Task brief. Locate every one of the lines below that contains the word "answer", with case counting, and copy each of those lines out in full.

Collection entries
☆ ☆ ☆ ☆ ☆

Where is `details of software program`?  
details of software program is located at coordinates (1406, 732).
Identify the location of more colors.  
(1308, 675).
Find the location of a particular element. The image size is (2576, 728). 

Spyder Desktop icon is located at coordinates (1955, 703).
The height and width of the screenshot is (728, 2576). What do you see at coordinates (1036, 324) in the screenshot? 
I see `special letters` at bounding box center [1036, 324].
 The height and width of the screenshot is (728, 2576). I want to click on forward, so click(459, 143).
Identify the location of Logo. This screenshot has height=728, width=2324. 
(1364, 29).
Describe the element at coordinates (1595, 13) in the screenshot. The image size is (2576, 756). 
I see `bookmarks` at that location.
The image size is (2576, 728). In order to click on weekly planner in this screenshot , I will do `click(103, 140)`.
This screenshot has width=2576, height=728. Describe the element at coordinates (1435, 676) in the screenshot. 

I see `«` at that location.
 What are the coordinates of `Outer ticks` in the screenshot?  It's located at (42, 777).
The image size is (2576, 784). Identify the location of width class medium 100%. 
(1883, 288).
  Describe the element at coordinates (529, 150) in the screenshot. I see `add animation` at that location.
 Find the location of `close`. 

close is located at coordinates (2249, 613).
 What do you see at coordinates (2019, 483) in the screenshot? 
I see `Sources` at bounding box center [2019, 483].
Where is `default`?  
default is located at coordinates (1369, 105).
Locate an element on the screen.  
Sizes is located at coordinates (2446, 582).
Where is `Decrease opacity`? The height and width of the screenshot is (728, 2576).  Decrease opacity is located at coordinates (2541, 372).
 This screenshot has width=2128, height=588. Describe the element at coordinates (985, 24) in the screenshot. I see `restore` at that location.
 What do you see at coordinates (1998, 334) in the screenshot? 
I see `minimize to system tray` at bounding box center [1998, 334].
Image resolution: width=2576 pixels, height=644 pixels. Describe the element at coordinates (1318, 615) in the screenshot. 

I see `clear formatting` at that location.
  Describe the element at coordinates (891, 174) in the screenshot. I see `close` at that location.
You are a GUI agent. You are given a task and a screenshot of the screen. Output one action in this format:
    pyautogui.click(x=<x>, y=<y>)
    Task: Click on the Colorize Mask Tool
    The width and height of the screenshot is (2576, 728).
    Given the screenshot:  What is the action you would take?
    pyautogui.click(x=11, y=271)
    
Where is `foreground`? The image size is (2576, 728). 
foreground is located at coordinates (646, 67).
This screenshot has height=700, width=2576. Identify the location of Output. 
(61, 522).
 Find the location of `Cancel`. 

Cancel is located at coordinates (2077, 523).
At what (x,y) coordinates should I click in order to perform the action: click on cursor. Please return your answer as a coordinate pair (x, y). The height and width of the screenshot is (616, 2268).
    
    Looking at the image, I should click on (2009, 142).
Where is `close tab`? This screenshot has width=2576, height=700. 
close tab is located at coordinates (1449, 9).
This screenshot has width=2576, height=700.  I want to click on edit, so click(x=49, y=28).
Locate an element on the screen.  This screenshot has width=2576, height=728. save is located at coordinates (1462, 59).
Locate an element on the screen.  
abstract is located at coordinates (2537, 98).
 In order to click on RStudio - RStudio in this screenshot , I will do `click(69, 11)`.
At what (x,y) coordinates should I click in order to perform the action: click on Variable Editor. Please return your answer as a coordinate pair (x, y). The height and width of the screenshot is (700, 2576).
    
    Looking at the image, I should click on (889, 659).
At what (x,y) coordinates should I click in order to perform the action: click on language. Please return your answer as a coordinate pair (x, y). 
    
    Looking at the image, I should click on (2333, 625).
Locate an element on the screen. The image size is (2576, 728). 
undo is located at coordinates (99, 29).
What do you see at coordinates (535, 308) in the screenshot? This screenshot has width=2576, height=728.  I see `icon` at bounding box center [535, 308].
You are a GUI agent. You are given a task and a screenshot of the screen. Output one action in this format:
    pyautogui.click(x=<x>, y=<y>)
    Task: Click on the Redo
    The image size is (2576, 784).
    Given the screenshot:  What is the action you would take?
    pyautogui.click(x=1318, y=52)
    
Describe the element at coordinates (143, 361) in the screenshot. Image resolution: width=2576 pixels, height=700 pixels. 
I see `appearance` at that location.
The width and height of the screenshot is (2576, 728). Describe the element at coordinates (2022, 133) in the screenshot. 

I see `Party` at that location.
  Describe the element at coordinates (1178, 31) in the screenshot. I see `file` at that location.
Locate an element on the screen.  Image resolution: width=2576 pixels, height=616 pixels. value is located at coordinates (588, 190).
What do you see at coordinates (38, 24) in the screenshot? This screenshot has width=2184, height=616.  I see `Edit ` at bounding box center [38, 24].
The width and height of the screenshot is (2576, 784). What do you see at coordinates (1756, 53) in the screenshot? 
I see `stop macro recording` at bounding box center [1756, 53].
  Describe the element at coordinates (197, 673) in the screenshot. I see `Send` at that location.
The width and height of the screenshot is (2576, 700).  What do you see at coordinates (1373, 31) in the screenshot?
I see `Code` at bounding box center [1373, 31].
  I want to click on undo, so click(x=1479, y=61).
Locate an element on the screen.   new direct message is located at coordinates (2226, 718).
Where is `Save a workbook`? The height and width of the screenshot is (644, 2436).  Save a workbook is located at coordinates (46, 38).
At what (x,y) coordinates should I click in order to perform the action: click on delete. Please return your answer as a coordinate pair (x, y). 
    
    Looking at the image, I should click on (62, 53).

☆ ☆ ☆ ☆ ☆

Solution for this problem.
At what (x,y) coordinates should I click in order to perform the action: click on cursor. Please return your answer as a coordinate pair (x, y). The height and width of the screenshot is (616, 2268).
At what (x,y) coordinates should I click in order to perform the action: click on Variable Editor. Please return your answer as a coordinate pair (x, y). The height and width of the screenshot is (700, 2576).
At what (x,y) coordinates should I click in order to perform the action: click on language. Please return your answer as a coordinate pair (x, y). 
At what (x,y) coordinates should I click in order to perform the action: click on delete. Please return your answer as a coordinate pair (x, y). 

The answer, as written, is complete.